Remembering you is a reconciliation with myself – pieces of me that I have lost and recollections of memories that come back through the voices & storytelling of others who have held my hand through this lifetime. It hasn’t been so long since I’ve been with you either. I was ‘little me’ for a long time and for countless good times and for so many bad, aching times. More than anything I remember the way you walked through the world. You were small but never oblivious to yourself or the world around you. You smiled & danced your way around every adversity even when it was hard as hell in your tiny little wheelchair. Your heart was in a perpetual state of open and you frequently felt things that you didn’t have the words for so you were the type of child to make a language through tears and what you already knew. You weren’t afraid of anyone. Well maybe you were actually – but it never ever translated. You were really graceful that way.
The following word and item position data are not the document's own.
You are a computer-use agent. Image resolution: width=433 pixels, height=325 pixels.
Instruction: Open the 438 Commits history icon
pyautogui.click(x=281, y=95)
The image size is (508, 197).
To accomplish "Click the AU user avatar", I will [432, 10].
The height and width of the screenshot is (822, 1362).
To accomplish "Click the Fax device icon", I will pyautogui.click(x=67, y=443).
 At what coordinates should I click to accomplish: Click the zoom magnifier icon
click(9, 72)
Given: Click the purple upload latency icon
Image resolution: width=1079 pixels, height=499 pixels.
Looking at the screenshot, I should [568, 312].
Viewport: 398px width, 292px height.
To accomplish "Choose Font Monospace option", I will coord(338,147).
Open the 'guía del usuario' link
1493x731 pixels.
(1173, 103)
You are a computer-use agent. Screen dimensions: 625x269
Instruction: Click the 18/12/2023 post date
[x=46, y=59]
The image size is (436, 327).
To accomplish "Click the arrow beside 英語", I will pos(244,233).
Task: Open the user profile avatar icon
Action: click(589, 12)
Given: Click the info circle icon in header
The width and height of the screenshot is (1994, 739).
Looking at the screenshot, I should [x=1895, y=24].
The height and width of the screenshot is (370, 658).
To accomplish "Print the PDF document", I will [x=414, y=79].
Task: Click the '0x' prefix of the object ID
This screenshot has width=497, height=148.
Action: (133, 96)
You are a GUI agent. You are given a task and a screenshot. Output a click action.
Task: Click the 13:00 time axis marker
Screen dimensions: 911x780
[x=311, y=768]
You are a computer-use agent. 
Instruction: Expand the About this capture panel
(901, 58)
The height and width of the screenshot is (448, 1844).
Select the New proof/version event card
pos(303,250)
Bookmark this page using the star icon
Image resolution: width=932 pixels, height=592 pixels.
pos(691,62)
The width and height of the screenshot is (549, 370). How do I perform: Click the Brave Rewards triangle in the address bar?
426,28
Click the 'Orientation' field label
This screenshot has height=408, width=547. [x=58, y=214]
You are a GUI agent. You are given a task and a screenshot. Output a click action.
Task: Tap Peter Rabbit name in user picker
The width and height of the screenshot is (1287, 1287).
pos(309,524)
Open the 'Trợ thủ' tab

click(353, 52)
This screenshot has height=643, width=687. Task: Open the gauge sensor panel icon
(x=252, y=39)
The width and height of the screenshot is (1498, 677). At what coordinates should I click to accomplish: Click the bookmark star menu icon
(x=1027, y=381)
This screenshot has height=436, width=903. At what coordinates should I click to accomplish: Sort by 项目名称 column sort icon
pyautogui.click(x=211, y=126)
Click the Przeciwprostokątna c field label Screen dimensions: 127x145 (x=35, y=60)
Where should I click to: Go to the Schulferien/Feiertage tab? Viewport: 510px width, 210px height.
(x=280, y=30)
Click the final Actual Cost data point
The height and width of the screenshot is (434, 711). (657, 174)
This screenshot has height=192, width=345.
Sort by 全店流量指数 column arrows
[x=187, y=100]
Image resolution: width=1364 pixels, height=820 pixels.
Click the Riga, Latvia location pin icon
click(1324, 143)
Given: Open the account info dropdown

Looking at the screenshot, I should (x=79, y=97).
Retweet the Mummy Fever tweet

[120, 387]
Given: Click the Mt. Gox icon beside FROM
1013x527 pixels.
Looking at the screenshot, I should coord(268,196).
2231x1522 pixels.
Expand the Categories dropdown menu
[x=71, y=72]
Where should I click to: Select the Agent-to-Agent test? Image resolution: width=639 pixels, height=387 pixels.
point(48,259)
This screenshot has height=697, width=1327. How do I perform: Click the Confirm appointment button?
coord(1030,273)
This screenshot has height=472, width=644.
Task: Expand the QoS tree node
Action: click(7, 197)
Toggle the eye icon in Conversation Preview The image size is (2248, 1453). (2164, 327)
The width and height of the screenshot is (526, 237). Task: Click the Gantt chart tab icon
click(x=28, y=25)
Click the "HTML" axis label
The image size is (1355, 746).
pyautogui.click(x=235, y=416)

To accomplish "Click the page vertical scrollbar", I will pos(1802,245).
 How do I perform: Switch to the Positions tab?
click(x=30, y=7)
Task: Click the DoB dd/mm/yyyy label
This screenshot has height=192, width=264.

You knew of things like anime and blogs and video games… Things that I sadly know barely anything of now. You were dead set on being a cartoonist but you transitioned to be an author. As an author you made a transition in regards to gender, somewhere right before that memoir of yours was released. You did so much as ‘little me’, it kind of blows my mind but I kind of remember it all too. I know you probably never saw a modelling career coming but we never really saw anything coming, did we, little me? It feels so good to remember you and to love you. I’m sorry that losing you was an incomprehensibly traumatic, painful, drugged out year in a hospital bed far upstate somewhere in New York. I remember you in that bed.

And I remember a single moment of peace.

A burning fire blazes behind my left eye as I lay on top of my bed in silence & stare at the fluorescent light hovering above me. The tension built up in both my lower & upper back slowly starts to dissipate over the course of a minute or two – I feel my left shoulder melt itself into a warm cloud of nothingness. Soon enough my whole body is a warm, fluffy cloud of nothingness. It’s bliss. It’s rare for me to even feel comfort in my body but I do, for 4 minutes of nothing more but just silently letting go of my new normal – the raw bloody tenderness deep in my hips, all throughout my nerves and screaming in every single one of my bones.

This is my love letter to you. I promised to never let you go, and I think I kept that promise after all.